> _Your objective_:
Only those lines in the data below from the line containing "[Open post by campusview_gvsu with ID 18120648922868366]" through the line containing "Social Media (1179, 298)", both included, should be restated word for word.

> _Material provided_:
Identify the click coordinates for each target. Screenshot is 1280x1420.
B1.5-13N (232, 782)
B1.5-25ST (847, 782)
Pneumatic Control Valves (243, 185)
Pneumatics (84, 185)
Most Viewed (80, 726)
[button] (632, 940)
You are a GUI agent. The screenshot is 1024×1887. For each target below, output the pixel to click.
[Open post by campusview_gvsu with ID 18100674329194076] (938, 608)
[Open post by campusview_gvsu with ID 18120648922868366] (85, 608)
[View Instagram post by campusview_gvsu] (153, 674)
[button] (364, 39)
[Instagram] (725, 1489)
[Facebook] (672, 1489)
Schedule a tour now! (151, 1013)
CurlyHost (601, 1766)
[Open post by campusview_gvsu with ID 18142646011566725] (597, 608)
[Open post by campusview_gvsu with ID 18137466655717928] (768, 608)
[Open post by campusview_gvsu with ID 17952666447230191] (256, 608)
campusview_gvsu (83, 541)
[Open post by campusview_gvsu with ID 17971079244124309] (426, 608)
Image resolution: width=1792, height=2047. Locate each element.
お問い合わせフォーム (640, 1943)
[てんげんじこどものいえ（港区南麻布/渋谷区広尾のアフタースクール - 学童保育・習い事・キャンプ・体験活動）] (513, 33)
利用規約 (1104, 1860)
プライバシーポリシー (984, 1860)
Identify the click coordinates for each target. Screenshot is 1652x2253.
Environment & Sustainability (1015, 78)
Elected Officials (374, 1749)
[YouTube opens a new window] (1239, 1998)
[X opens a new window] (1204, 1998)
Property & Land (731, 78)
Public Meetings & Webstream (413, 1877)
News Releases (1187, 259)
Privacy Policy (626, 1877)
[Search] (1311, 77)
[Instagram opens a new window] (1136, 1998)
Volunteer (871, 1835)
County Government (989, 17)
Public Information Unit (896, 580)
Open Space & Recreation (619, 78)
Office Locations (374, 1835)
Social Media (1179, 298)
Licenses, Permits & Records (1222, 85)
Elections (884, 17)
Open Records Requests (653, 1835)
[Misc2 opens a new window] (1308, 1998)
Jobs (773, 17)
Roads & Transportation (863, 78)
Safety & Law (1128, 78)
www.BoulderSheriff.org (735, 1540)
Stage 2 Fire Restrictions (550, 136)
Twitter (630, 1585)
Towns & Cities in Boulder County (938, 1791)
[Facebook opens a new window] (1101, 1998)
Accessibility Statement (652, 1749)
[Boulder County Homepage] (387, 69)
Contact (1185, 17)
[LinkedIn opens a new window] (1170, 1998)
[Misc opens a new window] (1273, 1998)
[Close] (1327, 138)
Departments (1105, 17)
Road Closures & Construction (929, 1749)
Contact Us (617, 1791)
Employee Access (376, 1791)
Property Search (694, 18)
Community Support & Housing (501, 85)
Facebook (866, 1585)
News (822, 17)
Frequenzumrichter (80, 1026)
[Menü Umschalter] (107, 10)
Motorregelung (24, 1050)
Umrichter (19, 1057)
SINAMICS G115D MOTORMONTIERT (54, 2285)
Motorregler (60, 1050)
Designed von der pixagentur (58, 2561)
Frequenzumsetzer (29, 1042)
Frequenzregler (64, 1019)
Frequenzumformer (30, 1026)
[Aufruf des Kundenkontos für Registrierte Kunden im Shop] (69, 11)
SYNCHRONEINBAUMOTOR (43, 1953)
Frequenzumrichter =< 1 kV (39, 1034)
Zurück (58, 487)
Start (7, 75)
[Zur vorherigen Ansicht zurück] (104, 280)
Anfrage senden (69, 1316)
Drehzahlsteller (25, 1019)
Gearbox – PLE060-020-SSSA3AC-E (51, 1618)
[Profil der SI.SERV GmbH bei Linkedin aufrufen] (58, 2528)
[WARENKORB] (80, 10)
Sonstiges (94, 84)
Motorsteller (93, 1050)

> _Task response_:
[Open post by campusview_gvsu with ID 18120648922868366] (85, 608)
[View Instagram post by campusview_gvsu] (153, 674)
[button] (364, 39)
[Instagram] (725, 1489)
[Facebook] (672, 1489)
Schedule a tour now! (151, 1013)
CurlyHost (601, 1766)
[Open post by campusview_gvsu with ID 18142646011566725] (597, 608)
[Open post by campusview_gvsu with ID 18137466655717928] (768, 608)
[Open post by campusview_gvsu with ID 17952666447230191] (256, 608)
campusview_gvsu (83, 541)
[Open post by campusview_gvsu with ID 17971079244124309] (426, 608)
Image resolution: width=1792, height=2047. Locate each element.
お問い合わせフォーム (640, 1943)
[てんげんじこどものいえ（港区南麻布/渋谷区広尾のアフタースクール - 学童保育・習い事・キャンプ・体験活動）] (513, 33)
利用規約 (1104, 1860)
プライバシーポリシー (984, 1860)
Identify the click coordinates for each target. Screenshot is 1652x2253.
Environment & Sustainability (1015, 78)
Elected Officials (374, 1749)
[YouTube opens a new window] (1239, 1998)
[X opens a new window] (1204, 1998)
Property & Land (731, 78)
Public Meetings & Webstream (413, 1877)
News Releases (1187, 259)
Privacy Policy (626, 1877)
[Search] (1311, 77)
[Instagram opens a new window] (1136, 1998)
Volunteer (871, 1835)
County Government (989, 17)
Public Information Unit (896, 580)
Open Space & Recreation (619, 78)
Office Locations (374, 1835)
Social Media (1179, 298)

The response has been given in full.